__Stated exercise__: Revise the material from the line containing "Image resolution: width=738" through the line containing "pos(245,38)", replacing "lightning" with "bolt" and leaving everything else unchanged. Return only those lines.

__Exercise inputs__:
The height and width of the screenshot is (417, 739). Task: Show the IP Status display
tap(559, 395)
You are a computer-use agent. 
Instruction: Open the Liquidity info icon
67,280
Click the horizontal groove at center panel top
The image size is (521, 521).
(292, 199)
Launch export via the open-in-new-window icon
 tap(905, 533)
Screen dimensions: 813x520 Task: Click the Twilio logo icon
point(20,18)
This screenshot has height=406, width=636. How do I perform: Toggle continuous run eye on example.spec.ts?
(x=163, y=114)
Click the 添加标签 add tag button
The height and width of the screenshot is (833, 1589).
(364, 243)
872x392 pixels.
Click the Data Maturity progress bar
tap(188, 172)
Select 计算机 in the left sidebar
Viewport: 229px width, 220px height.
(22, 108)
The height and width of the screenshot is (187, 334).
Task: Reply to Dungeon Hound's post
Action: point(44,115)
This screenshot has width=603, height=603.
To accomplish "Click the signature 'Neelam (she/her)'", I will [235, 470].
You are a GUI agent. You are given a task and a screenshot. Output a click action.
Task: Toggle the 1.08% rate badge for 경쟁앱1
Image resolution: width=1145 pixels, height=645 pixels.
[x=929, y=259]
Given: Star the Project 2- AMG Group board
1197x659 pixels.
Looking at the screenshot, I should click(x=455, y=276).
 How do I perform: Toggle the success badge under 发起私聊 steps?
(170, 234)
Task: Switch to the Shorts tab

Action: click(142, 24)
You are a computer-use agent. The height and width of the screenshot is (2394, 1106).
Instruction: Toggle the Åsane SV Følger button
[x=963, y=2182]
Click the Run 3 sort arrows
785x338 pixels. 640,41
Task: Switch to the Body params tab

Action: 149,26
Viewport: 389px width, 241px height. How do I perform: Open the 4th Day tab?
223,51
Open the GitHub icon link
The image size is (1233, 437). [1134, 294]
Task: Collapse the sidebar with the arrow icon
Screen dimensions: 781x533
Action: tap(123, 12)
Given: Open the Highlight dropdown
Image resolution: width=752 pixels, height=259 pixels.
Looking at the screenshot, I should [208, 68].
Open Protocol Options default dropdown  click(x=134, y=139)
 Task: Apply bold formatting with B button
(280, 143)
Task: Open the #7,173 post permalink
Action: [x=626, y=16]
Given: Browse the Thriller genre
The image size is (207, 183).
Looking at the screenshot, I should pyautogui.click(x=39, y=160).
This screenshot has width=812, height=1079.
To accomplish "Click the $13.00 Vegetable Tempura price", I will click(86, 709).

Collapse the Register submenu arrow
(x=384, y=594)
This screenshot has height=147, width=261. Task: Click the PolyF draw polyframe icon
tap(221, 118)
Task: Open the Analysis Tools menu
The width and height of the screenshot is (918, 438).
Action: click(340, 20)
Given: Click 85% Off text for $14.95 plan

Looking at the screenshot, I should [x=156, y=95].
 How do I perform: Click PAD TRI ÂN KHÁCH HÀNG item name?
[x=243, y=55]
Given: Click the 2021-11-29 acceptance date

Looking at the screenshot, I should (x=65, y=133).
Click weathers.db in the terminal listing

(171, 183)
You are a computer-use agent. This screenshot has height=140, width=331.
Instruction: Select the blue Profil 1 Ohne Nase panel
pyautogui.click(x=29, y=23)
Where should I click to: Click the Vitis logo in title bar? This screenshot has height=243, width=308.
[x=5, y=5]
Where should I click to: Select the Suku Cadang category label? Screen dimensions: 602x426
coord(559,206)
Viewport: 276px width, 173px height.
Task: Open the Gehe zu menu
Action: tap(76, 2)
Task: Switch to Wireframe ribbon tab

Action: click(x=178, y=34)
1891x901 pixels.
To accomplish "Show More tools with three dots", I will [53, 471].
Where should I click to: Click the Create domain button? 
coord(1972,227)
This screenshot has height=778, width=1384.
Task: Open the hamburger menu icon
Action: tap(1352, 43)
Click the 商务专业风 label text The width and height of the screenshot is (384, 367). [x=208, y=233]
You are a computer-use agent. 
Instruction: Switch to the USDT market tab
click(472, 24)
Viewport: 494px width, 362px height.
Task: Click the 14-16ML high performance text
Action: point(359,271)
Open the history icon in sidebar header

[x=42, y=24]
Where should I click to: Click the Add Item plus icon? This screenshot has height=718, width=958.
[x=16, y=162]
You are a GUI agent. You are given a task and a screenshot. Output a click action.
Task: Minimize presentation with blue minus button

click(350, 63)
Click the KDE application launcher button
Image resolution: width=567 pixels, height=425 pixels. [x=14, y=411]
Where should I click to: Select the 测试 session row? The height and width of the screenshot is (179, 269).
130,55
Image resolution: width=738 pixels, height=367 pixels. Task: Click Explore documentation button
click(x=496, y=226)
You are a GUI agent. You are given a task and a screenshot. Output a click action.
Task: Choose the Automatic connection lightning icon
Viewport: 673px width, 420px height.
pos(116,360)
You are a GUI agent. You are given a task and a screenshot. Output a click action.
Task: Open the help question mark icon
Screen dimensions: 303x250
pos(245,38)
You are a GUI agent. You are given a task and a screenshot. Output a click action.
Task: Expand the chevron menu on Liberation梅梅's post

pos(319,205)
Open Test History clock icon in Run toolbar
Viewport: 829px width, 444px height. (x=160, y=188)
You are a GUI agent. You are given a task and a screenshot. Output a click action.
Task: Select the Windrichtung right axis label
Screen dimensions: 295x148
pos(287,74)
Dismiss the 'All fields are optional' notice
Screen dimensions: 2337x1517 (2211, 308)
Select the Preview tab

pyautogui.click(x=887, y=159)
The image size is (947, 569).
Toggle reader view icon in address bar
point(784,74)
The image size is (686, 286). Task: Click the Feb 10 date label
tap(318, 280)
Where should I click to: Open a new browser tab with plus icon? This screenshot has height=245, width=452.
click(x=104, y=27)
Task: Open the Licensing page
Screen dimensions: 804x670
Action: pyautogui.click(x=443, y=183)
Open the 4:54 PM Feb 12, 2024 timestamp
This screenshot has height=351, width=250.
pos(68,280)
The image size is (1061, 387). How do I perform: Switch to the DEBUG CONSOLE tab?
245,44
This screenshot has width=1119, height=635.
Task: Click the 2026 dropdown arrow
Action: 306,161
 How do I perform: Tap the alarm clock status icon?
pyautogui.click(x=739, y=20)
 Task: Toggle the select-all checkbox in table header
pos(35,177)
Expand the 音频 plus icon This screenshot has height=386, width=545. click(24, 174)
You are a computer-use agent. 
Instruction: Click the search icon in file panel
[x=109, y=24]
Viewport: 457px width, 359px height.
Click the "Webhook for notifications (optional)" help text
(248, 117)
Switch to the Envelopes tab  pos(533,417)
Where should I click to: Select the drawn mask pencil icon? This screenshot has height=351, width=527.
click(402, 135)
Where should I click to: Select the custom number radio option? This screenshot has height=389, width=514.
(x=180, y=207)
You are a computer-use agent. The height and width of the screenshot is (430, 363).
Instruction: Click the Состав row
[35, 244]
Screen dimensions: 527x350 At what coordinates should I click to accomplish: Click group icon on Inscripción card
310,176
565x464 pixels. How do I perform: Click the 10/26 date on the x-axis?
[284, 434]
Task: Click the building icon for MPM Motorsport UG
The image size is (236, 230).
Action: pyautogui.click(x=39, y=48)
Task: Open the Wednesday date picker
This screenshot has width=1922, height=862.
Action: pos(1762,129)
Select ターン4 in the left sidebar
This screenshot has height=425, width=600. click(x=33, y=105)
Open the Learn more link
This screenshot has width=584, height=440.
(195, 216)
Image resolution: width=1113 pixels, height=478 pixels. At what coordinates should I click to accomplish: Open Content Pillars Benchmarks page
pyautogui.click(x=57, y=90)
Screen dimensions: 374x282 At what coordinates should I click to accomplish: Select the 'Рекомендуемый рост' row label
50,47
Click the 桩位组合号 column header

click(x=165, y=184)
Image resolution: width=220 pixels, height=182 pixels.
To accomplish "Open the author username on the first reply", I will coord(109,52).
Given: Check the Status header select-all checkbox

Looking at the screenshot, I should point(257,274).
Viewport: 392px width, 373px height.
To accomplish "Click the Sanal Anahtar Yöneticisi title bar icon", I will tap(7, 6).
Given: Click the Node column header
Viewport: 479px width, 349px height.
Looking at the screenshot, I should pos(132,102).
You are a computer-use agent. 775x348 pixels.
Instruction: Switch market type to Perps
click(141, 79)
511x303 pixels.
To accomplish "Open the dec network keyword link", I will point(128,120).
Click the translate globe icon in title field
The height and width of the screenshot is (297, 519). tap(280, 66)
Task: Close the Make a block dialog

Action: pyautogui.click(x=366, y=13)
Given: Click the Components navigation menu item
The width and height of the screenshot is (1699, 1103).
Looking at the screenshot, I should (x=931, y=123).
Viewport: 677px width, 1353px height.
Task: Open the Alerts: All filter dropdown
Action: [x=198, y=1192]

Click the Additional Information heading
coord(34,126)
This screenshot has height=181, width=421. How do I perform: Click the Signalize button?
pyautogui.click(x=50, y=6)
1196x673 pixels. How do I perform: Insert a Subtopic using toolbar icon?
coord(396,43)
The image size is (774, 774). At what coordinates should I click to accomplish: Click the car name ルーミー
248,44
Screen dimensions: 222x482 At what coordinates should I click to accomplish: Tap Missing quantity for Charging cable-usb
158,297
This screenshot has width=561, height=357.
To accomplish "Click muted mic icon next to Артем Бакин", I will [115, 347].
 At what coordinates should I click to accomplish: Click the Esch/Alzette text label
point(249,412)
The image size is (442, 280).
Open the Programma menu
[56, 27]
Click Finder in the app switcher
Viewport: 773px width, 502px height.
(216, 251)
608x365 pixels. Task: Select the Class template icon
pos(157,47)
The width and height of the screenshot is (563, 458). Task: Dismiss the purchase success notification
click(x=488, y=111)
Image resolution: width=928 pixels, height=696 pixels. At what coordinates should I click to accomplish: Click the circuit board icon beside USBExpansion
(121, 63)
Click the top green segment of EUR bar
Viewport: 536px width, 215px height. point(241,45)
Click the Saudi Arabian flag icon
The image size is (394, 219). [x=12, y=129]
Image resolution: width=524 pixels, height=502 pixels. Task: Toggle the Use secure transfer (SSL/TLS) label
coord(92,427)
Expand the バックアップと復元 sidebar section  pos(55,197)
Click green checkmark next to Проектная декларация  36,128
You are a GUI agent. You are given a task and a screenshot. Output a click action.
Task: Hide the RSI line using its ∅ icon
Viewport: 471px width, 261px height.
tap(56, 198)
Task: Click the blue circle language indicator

__Answer to this task__:
Image resolution: width=738 pixels, height=367 pixels. Task: Click Explore documentation button
click(x=496, y=226)
You are a GUI agent. You are given a task and a screenshot. Output a click action.
Task: Choose the Automatic connection bolt icon
Viewport: 673px width, 420px height.
pos(116,360)
You are a GUI agent. You are given a task and a screenshot. Output a click action.
Task: Open the help question mark icon
Screen dimensions: 303x250
pos(245,38)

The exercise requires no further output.